2) Repeating step one. The goal would be to have multiple conversations before landing at anything vaguely resembling “I like you.” (I didn’t know this step… like. It never occurred to me I could try to befriend someone I liked!!!) (!!!!!!)
(!!!!) as in more than saying “Hi how are you?” “I’m good, thanks” etc.

3) Inviting to a group activity/ seeing if they want to see a movie/etc

Men who’ve done this know that you’ll hear “no thank you” a lot. You might even get some rude responses, like the one I gave when I laughed, sure that it had to be a joke (because no one would ask me out! Age 13.)

You have to be prepared to hear “no” a lot, and it won’t mean something is wrong with you.

Same thing goes for men, while I’m at it. No one has a batting average of 100%. It doesn’t mean failure for anyone to be rejected. It just means those stars didn’t align.

And we’ve got to get sample sizes higher than… you know. 1 or 2. And get better at the steps before the question.

My passive, awkward, and perhaps even creepy strategies didn’t exactly end up being the best!

Anyway the point I’m trying to make here is.. if you’re wanting a partner, don’t wait.

Don’t wait!

Sleeping Beauty, wake thyself up.

Or at the very least, find some middle ground in terms of actively pursuing the first two parts of the list. Identify target, get to know them, keep asking questions.

Or wait, knowing you are actively contributing to the likelihood that you will continue to only wait.

:/

I didn’t know how the “holy” things I was doing were actively hurting me. And they were actively, actively, actively hurting me.

How did I meet my husband? How did that all happen? It’s a story. But let me just say that me entering adulthood in the state I was in wasn’t good for me- specifically, regarding relationships with men, because I had very low expectations and felt desperate for any attention I received. I felt very disempowered. I felt like I had something wrong with me. I had low self esteem because of the life experiences I’d had that taught me to have low self esteem, while shifting blame for what I experienced onto needing to obey God harder.
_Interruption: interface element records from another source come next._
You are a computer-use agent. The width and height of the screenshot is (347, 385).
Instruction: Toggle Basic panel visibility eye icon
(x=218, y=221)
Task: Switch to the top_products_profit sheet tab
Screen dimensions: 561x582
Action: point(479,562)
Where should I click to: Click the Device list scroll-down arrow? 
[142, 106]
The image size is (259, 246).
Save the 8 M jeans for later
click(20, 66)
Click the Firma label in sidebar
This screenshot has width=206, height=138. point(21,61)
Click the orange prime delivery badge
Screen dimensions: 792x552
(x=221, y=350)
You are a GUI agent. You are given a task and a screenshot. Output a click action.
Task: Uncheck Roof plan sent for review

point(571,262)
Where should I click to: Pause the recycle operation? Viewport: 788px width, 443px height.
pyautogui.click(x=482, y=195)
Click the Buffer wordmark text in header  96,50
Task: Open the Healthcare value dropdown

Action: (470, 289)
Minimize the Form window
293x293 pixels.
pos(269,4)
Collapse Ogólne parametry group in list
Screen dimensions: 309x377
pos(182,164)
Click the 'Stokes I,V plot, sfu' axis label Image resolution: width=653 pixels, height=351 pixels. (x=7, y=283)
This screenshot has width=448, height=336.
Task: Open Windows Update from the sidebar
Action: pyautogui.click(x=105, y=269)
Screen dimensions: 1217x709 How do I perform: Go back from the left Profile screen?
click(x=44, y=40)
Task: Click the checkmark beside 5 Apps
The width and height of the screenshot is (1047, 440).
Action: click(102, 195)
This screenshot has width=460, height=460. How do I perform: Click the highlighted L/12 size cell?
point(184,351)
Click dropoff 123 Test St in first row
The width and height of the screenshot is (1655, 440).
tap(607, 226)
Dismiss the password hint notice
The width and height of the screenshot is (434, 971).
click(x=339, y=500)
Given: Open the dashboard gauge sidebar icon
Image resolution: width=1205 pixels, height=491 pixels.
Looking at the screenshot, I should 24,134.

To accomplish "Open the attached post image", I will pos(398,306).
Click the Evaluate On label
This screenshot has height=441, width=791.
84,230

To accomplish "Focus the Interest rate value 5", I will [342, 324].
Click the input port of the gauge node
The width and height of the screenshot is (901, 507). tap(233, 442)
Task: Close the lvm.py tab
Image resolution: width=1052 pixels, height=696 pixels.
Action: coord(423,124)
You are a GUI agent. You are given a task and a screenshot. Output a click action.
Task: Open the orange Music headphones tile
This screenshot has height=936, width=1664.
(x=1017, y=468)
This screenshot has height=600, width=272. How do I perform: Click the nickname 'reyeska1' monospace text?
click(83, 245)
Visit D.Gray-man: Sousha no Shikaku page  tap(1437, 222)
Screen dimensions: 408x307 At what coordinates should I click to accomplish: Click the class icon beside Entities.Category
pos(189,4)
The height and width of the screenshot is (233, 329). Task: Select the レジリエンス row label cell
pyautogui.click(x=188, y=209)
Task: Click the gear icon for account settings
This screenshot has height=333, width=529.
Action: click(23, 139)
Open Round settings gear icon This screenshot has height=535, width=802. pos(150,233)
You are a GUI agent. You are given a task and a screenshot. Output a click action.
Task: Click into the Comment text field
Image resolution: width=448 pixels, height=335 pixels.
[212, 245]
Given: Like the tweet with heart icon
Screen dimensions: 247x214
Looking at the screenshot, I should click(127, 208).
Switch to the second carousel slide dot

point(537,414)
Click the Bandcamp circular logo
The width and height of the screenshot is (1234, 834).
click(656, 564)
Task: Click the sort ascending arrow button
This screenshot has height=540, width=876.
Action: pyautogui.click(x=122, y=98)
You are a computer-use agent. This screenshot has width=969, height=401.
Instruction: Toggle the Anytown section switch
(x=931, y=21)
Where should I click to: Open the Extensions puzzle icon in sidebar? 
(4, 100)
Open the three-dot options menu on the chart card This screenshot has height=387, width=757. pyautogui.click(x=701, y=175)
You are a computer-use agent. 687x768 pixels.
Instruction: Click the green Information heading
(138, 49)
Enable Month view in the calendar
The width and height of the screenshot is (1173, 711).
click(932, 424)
It was the only power I could find, or have hope of finding. It was the only option that came to mind. Pray more. Make myself more holy, more “different” from everyone else than I already was.

I thought that any efforts to try to be more attractive would be vain, self-centered, worldly. That any effort to be forward was “taking the role away from men that is theirs.” I thought that flirting was being a “slut.” I thought that I had to be an asexual princess in a tower, essentially, and hope that someone would find me, while I silently judged people who acted like they didn’t go to my church.

😭

The Bible verses and teachings I relied on, and the way that I applied them, along with the influence of church and family, actively harmed me. They kept me from taking responsibility for what I could have controlled– but I thought most of those things would be sinful- and then influenced me towards doing the same unhelpful things, even more.